When I wrote previously for this publication about the gap between GLP-1 prescribing rates and the clinical conversation around lean muscle preservation, the argument centred on a simple premise: weight loss is not fat loss, and the clinical infrastructure around these medications had not yet caught up with that distinction. Since then, the volume of research addressing this gap has grown considerably, and some of the most significant developments are now worth returning to.
The original argument was that resistance exercise and adequate protein intake, while effective, represented the limits of what was currently available to patients and prescribers concerned about body composition during GLP-1 treatment.

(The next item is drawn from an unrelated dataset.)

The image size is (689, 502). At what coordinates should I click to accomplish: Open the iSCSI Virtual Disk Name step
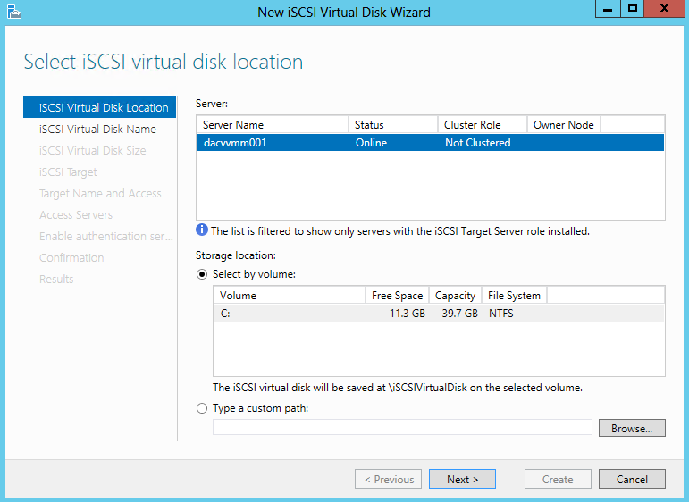tap(97, 130)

That is no longer entirely true.
A new category of muscle-preserving therapies, designed specifically to be used alongside GLP-1 receptor agonists, is now generating early clinical data, and the results are prompting a broader conversation about what the next generation of obesity treatment might look like.

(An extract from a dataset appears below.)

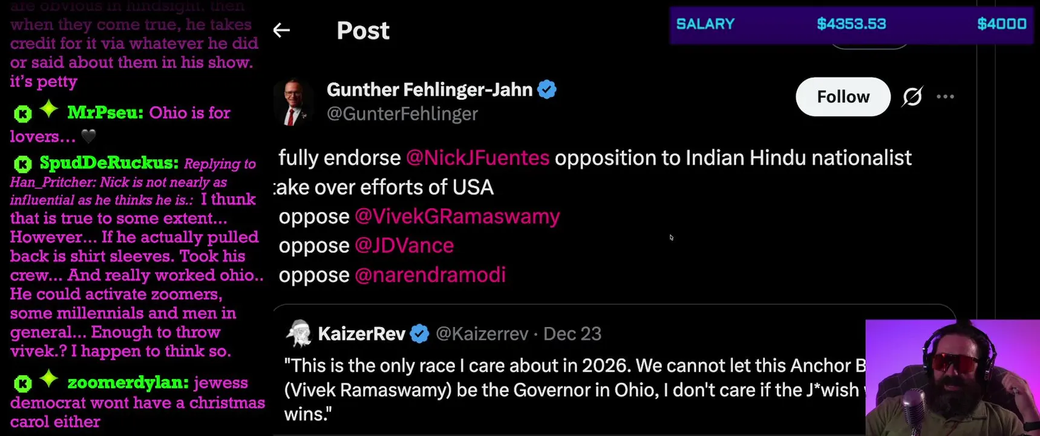
Task: Click the green K badge beside MrPseu
Action: pos(22,113)
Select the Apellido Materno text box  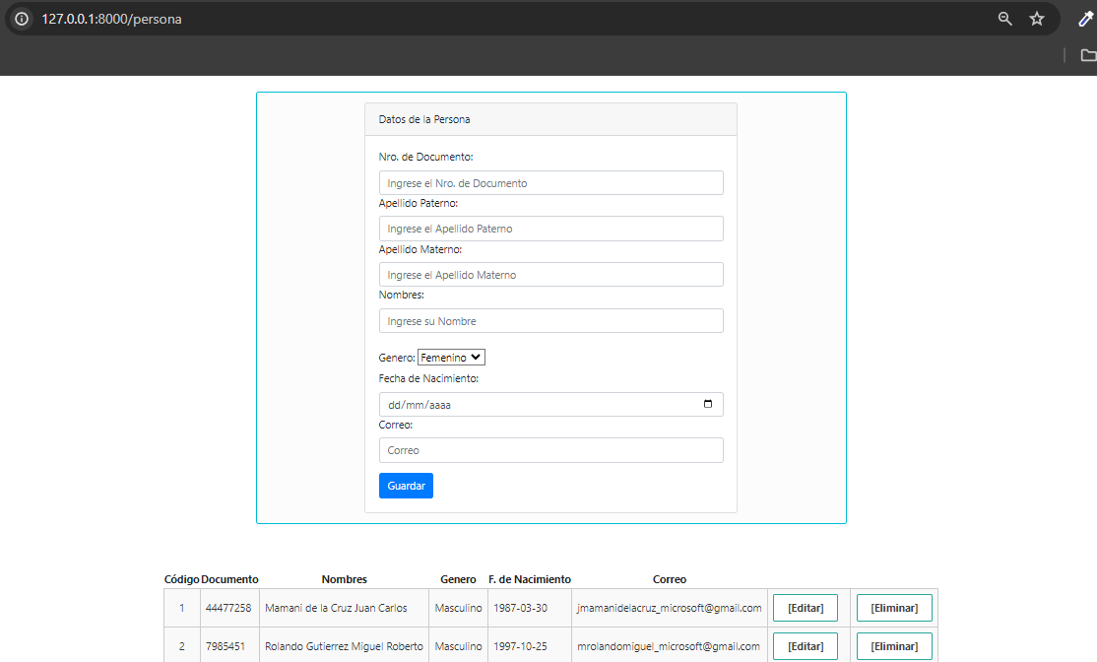click(550, 275)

A Brief Recap: Why This Matters
For readers encountering this topic for the first time, the underlying issue is worth restating briefly. GLP-1 receptor agonists such as semaglutide and tirzepatide produce substantial reductions in total body weight; in the order of 15 to 22 per cent in landmark trials, through appetite suppression and slowed gastric emptying.1,2 But total body weight is a composite measure. It includes fat mass, lean muscle, bone density, water and organ tissue, and the body does not lose these components proportionally during rapid weight loss. Body composition sub-analyses across the GLP-1 class have estimated that somewhere between 30 and 40 per cent of weight lost on GLP-1 therapy may come from fat-free mass, with the precise figure varying by drug, dose and individual. In the STEP 1 semaglutide substudy, for example, lean mass accounted for approximately 39 to 40 per cent of total weight loss.3 Skeletal muscle is metabolically active tissue, central to glucose disposal, insulin sensitivity and resting metabolic rate.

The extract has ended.